___ Records to process

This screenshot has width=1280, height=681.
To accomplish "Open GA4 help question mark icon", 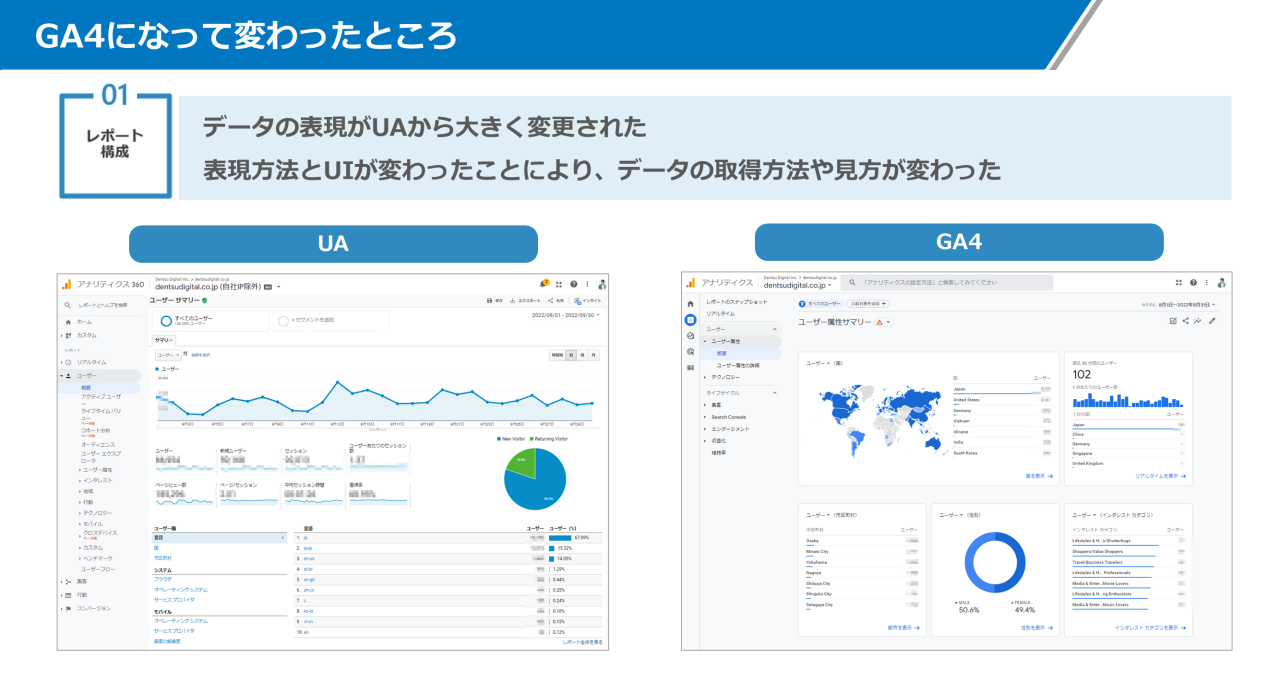I will (1192, 281).
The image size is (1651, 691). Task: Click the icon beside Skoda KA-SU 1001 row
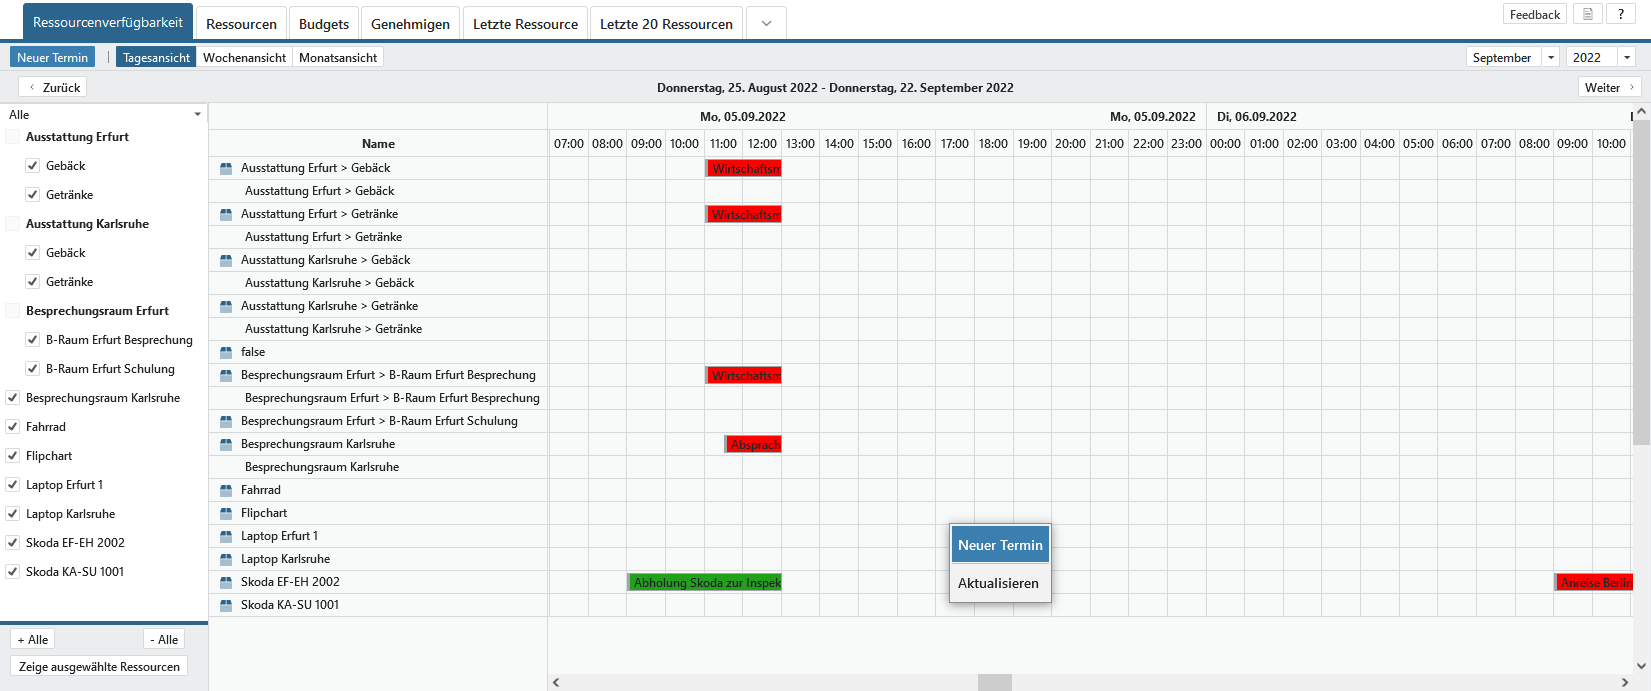point(226,605)
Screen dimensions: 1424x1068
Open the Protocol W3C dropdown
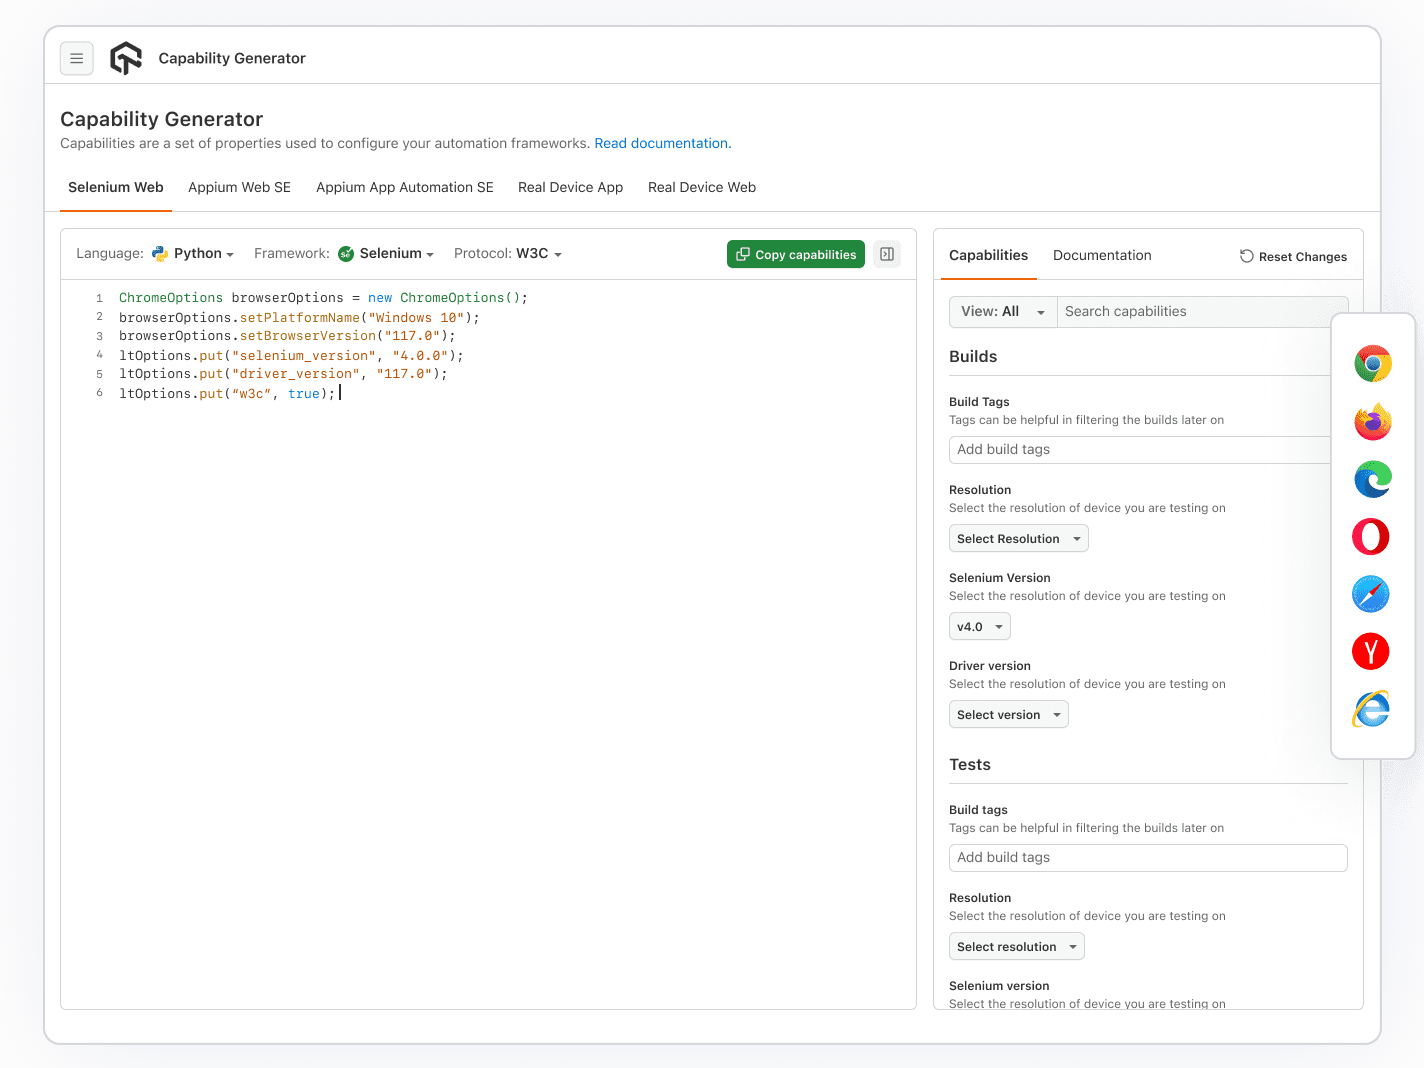(x=536, y=253)
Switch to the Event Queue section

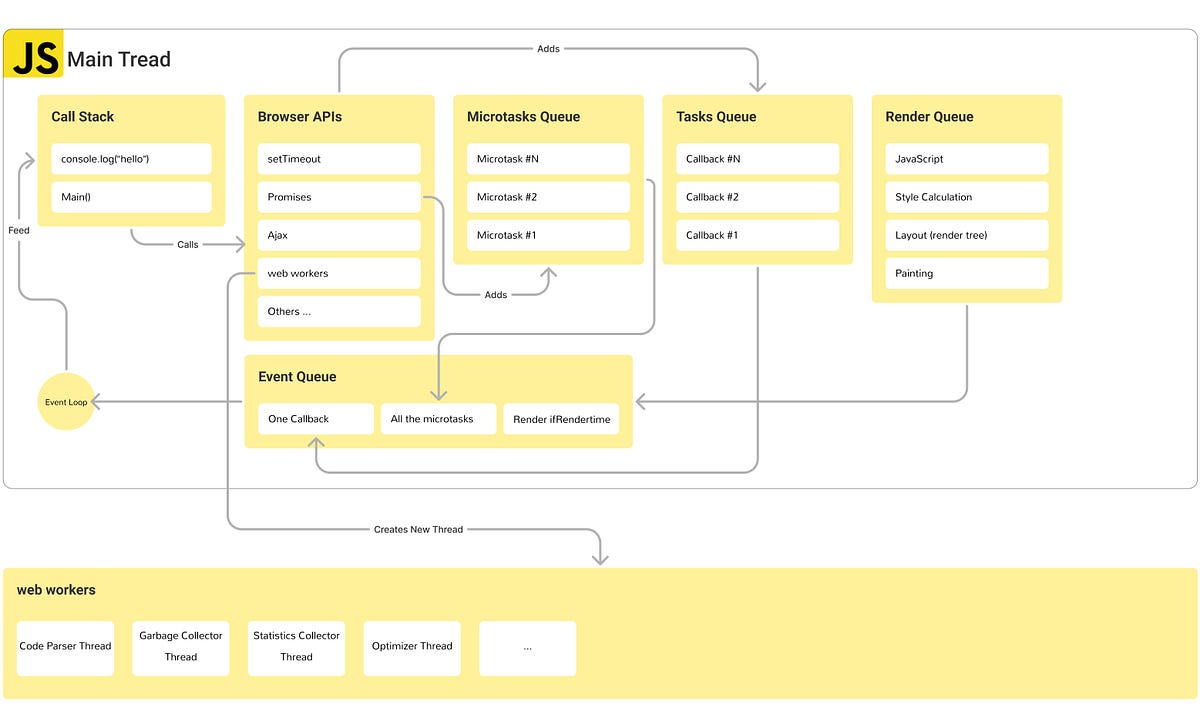(297, 377)
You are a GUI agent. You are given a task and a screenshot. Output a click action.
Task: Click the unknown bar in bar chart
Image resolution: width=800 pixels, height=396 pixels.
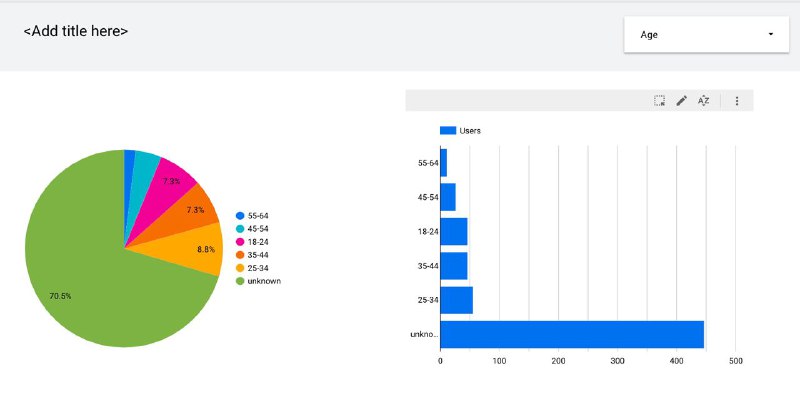click(x=572, y=334)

______

→ **Your objective**: Each line containing the word "screenshot" needs to be copied from the data above.

→ **Response to the task**:
This screenshot has width=1280, height=681.
You are a GUI agent. You are given a task and a screenshot. Output a click action.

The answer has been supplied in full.